=== Begin Enclosure ===

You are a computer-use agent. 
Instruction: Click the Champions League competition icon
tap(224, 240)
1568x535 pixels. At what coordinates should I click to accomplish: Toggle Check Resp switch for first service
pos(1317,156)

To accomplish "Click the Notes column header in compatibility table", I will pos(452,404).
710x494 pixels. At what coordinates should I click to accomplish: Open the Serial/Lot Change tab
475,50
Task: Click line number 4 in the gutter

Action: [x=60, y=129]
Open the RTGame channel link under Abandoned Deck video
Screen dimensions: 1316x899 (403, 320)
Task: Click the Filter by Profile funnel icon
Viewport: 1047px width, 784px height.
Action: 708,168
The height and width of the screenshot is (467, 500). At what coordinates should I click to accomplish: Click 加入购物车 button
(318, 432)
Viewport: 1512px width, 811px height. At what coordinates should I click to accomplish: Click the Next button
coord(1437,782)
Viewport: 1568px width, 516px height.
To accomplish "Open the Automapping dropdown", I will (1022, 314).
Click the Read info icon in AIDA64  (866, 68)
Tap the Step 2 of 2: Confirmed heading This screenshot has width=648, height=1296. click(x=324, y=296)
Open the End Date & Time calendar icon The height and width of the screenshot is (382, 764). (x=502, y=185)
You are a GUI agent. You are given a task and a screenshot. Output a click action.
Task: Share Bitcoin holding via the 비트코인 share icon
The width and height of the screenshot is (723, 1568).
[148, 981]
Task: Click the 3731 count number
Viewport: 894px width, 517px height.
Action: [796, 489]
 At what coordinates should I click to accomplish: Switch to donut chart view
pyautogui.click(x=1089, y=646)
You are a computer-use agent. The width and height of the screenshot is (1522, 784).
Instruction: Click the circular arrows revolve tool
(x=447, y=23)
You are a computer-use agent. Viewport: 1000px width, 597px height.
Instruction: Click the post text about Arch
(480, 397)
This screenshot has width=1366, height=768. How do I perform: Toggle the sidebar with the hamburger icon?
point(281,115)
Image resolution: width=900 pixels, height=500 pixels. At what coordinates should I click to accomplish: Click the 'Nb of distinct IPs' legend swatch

=== End Enclosure ===

## [PROBLEM]
Return the full data, every line of it, with nothing altered.

## [EXPECTED ANSWER]
You are a computer-use agent. 
Instruction: Click the Champions League competition icon
tap(224, 240)
1568x535 pixels. At what coordinates should I click to accomplish: Toggle Check Resp switch for first service
pos(1317,156)

To accomplish "Click the Notes column header in compatibility table", I will pos(452,404).
710x494 pixels. At what coordinates should I click to accomplish: Open the Serial/Lot Change tab
475,50
Task: Click line number 4 in the gutter

Action: [x=60, y=129]
Open the RTGame channel link under Abandoned Deck video
Screen dimensions: 1316x899 (403, 320)
Task: Click the Filter by Profile funnel icon
Viewport: 1047px width, 784px height.
Action: 708,168
The height and width of the screenshot is (467, 500). At what coordinates should I click to accomplish: Click 加入购物车 button
(318, 432)
Viewport: 1512px width, 811px height. At what coordinates should I click to accomplish: Click the Next button
coord(1437,782)
Viewport: 1568px width, 516px height.
To accomplish "Open the Automapping dropdown", I will (1022, 314).
Click the Read info icon in AIDA64  (866, 68)
Tap the Step 2 of 2: Confirmed heading This screenshot has width=648, height=1296. click(x=324, y=296)
Open the End Date & Time calendar icon The height and width of the screenshot is (382, 764). (x=502, y=185)
You are a GUI agent. You are given a task and a screenshot. Output a click action.
Task: Share Bitcoin holding via the 비트코인 share icon
The width and height of the screenshot is (723, 1568).
[148, 981]
Task: Click the 3731 count number
Viewport: 894px width, 517px height.
Action: [796, 489]
 At what coordinates should I click to accomplish: Switch to donut chart view
pyautogui.click(x=1089, y=646)
You are a computer-use agent. The width and height of the screenshot is (1522, 784).
Instruction: Click the circular arrows revolve tool
(x=447, y=23)
You are a computer-use agent. Viewport: 1000px width, 597px height.
Instruction: Click the post text about Arch
(480, 397)
This screenshot has width=1366, height=768. How do I perform: Toggle the sidebar with the hamburger icon?
point(281,115)
Image resolution: width=900 pixels, height=500 pixels. At what coordinates should I click to accomplish: Click the 'Nb of distinct IPs' legend swatch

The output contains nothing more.